Philoctetes
Sophocles
Sophocles the plays and fragments, Part 4: The Philoctetes. Jebb, Richard Claverhouse, Sir, translator. Cambridge: Cambridge University Press, 1898.
- I am not sorry that I found you and have gained your friendship, since whoever knows how to render benefit for a benefit received must prove a friend more valuable than any possession. Please, do go inside.
- Agreed, and I will bring you also.
- My sickness craves the comfort of your presence.Philoctetes and Neoptolemus enter the cave.

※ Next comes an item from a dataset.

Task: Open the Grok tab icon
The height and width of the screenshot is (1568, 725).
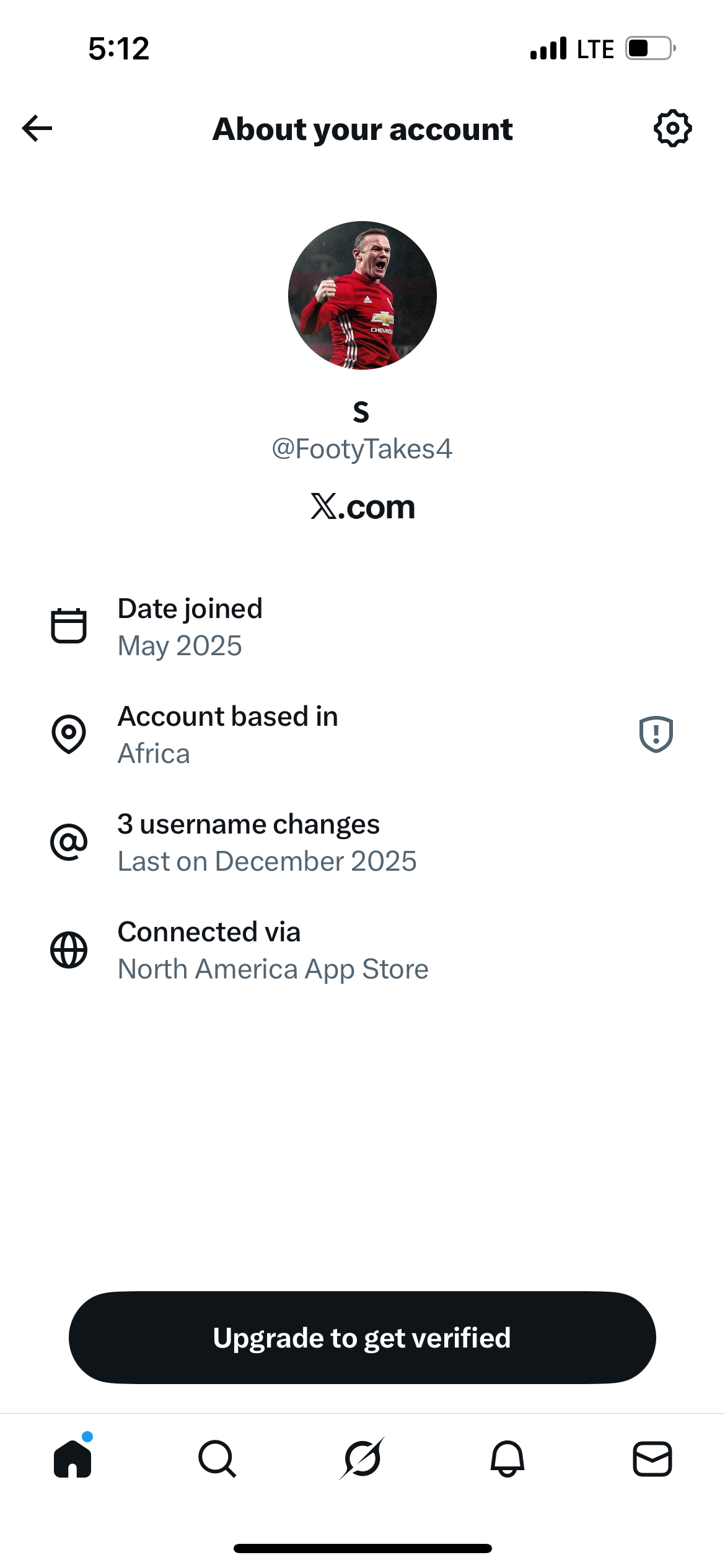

- I have heard a rumor, but never seen with my eyes, how the man who once approached the bed of Zeus was bound upon a
- swift wheel by the almighty son of Cronus. But of no other mortal do I know, either by hearsay or by sight, that has encountered a doom so repugnant as this of Philoctetes. For though he had wronged no one by force or thievery,
- but conducted himself fairly towards the fair, he was left to perish so undeservedly. I truly marvel how—how in the world—as he listened in solitude to the breakers rushing around him,
- he kept his hold upon a life so full of grief.
- Here, he alone was his own neighbor, powerless to walk, with no one in the land to be his companion while he suffered—no one to whom he could cry out a lament that would be answered
- for the plague that gnawed his flesh and drained his blood—no one to lull with healing herbs gathered from the nourishing earth the burning blood which oozed from the ulcers of his
- envenomed foot, whenever the torment attacked him. Instead he would then creep this way or that, stumbling like a child without his kind nurse, to any place from where his needs
- might be supplied, whenever the devouring anguish withdrew.